- [Exercise materials]
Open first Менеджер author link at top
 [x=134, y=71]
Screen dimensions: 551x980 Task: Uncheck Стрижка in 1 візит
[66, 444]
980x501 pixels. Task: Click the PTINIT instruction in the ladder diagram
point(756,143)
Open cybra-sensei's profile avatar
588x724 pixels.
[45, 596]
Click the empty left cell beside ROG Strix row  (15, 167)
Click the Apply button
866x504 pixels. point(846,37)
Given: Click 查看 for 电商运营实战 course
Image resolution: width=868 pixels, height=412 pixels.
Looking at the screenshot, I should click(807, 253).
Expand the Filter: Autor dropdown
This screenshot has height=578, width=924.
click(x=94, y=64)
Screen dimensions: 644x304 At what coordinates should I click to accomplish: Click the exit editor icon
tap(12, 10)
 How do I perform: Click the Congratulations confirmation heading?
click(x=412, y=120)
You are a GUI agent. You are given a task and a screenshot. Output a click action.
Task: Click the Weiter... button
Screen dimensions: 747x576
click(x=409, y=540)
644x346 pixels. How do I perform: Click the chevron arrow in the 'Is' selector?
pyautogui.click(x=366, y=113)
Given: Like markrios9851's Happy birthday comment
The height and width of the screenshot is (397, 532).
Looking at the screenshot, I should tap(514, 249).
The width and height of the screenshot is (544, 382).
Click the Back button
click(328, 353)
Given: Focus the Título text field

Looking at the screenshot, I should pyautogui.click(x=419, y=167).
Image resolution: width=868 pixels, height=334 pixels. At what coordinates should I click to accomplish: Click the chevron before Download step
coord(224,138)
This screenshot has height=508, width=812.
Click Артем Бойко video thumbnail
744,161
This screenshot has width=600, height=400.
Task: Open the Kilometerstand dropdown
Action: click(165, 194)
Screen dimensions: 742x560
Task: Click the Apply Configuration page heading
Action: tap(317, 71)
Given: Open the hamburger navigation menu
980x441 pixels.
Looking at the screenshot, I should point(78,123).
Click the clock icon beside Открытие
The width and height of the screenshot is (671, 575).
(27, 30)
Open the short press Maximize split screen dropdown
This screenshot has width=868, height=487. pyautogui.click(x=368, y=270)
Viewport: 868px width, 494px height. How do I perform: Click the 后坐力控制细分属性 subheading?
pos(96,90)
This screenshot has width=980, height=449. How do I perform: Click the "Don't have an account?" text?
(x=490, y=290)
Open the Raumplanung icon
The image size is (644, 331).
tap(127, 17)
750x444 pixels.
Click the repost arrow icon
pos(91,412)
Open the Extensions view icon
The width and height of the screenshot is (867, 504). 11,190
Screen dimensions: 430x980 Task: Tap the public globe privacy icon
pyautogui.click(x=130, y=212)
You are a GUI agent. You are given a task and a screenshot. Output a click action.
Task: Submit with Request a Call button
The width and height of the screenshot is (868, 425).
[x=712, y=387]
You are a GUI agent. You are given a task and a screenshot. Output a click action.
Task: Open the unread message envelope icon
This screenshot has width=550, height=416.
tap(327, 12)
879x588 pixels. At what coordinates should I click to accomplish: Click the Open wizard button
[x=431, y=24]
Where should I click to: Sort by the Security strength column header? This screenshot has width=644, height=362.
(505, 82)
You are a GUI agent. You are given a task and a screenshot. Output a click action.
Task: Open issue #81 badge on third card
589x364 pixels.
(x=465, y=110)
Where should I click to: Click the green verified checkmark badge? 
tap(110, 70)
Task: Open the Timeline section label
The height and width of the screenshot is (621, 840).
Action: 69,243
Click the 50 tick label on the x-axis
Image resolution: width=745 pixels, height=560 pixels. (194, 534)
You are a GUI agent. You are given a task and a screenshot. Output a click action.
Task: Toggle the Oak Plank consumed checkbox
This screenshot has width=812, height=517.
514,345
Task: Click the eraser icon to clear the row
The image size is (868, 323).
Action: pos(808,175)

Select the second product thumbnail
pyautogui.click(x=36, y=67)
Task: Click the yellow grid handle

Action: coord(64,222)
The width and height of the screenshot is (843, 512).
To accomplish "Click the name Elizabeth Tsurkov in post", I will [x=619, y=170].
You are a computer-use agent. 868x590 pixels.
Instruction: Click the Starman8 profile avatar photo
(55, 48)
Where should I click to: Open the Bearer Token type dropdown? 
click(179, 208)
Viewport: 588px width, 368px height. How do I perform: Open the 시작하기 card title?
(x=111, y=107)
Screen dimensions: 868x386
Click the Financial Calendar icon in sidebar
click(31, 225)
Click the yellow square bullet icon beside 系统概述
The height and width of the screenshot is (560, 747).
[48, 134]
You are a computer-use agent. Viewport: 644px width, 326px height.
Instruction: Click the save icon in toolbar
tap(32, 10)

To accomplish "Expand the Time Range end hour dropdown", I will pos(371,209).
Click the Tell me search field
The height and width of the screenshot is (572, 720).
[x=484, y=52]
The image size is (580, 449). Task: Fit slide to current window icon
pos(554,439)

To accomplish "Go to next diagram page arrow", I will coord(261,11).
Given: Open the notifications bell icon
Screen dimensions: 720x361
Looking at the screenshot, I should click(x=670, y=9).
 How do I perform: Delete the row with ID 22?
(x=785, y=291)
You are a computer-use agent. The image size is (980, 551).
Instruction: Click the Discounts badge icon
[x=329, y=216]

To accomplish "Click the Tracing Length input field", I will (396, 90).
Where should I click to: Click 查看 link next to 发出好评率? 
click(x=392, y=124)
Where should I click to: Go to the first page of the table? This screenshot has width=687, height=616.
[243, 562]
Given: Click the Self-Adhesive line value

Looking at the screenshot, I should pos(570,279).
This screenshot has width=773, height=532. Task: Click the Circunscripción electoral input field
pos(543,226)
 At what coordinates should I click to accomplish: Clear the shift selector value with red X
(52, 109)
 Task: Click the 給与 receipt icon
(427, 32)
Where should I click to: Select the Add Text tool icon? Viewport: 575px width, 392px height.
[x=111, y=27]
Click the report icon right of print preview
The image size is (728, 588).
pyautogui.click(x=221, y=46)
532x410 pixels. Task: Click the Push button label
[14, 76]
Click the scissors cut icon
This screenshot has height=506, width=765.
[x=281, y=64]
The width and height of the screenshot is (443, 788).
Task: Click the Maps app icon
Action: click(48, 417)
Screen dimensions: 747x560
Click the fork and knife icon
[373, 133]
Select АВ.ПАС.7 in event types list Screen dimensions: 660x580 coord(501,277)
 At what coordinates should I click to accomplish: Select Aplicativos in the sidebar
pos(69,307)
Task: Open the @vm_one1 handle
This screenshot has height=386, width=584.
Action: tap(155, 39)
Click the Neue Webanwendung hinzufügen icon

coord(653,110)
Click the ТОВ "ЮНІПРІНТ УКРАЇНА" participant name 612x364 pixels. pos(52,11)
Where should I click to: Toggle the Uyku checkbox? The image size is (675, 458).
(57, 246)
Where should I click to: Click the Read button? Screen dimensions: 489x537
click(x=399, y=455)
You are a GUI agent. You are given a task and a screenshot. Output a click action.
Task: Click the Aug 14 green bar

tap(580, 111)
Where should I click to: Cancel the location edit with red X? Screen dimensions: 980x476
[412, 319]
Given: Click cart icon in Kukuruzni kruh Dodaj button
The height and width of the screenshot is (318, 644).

- [Required work] Please return every line from the first one in the records above down to the line containing "The width and height of the screenshot is (544, 382).", including both, exactly as written and nothing more.

- [Response to the exercise]
Open first Менеджер author link at top
 [x=134, y=71]
Screen dimensions: 551x980 Task: Uncheck Стрижка in 1 візит
[66, 444]
980x501 pixels. Task: Click the PTINIT instruction in the ladder diagram
point(756,143)
Open cybra-sensei's profile avatar
588x724 pixels.
[45, 596]
Click the empty left cell beside ROG Strix row  (15, 167)
Click the Apply button
866x504 pixels. point(846,37)
Given: Click 查看 for 电商运营实战 course
Image resolution: width=868 pixels, height=412 pixels.
Looking at the screenshot, I should click(807, 253).
Expand the Filter: Autor dropdown
This screenshot has height=578, width=924.
click(x=94, y=64)
Screen dimensions: 644x304 At what coordinates should I click to accomplish: Click the exit editor icon
tap(12, 10)
 How do I perform: Click the Congratulations confirmation heading?
click(x=412, y=120)
You are a GUI agent. You are given a task and a screenshot. Output a click action.
Task: Click the Weiter... button
Screen dimensions: 747x576
click(x=409, y=540)
644x346 pixels. How do I perform: Click the chevron arrow in the 'Is' selector?
pyautogui.click(x=366, y=113)
Given: Like markrios9851's Happy birthday comment
The height and width of the screenshot is (397, 532).
Looking at the screenshot, I should tap(514, 249).
The width and height of the screenshot is (544, 382).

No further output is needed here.